- _STATED GOAL_: Output the rows below as a Markdown table with columns Line and Text, giving each line a number and its wording. Skip blank lines and leave the pictures out.

=======

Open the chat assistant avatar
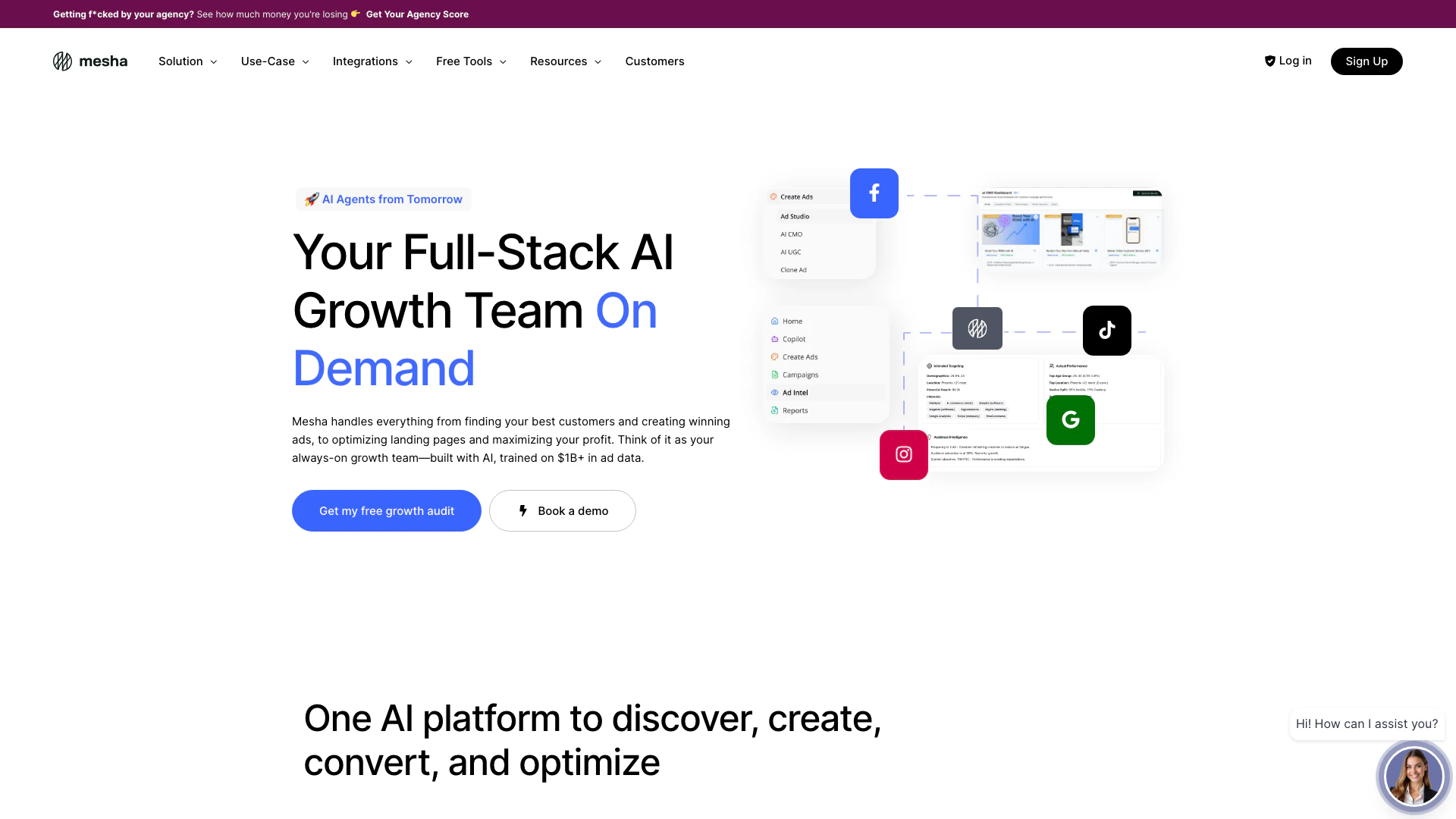1456x819 pixels. pyautogui.click(x=1413, y=776)
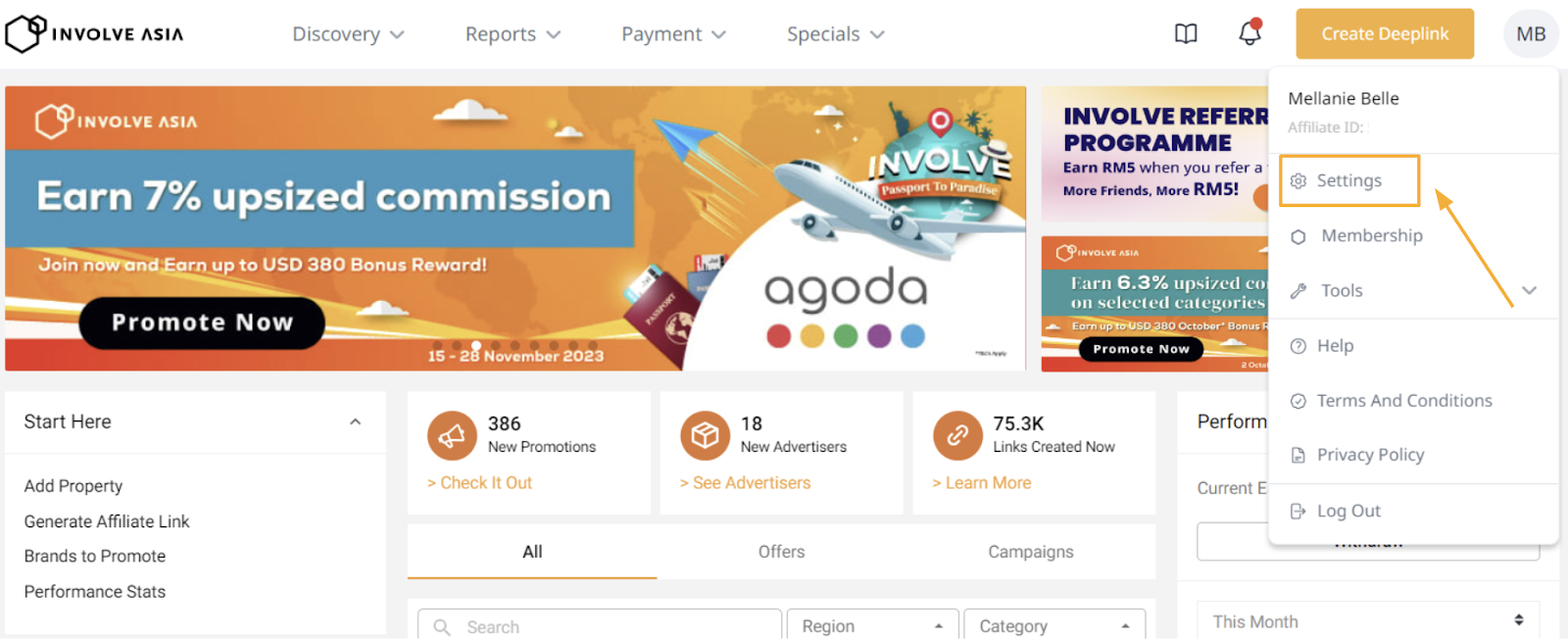Click the book guide icon in header

pyautogui.click(x=1186, y=34)
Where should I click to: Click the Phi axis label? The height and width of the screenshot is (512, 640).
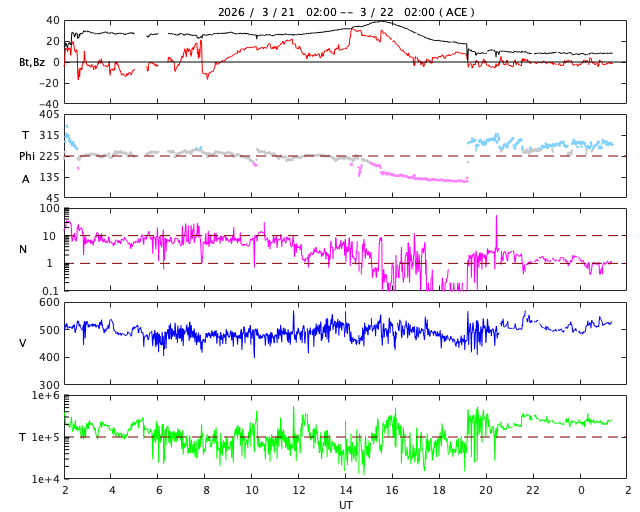pyautogui.click(x=29, y=156)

=======

- _ANSWER FOR THE TASK_:
| Line | Text |
|---|---|
| 1 | Open the chat assistant avatar |
| 2 | 1456x819 pixels. pyautogui.click(x=1413, y=776) |
| 3 | Click the book guide icon in header |
| 4 | pyautogui.click(x=1186, y=34) |
| 5 | Where should I click to: Click the Phi axis label? The height and width of the screenshot is (512, 640). |
| 6 | pyautogui.click(x=29, y=156) |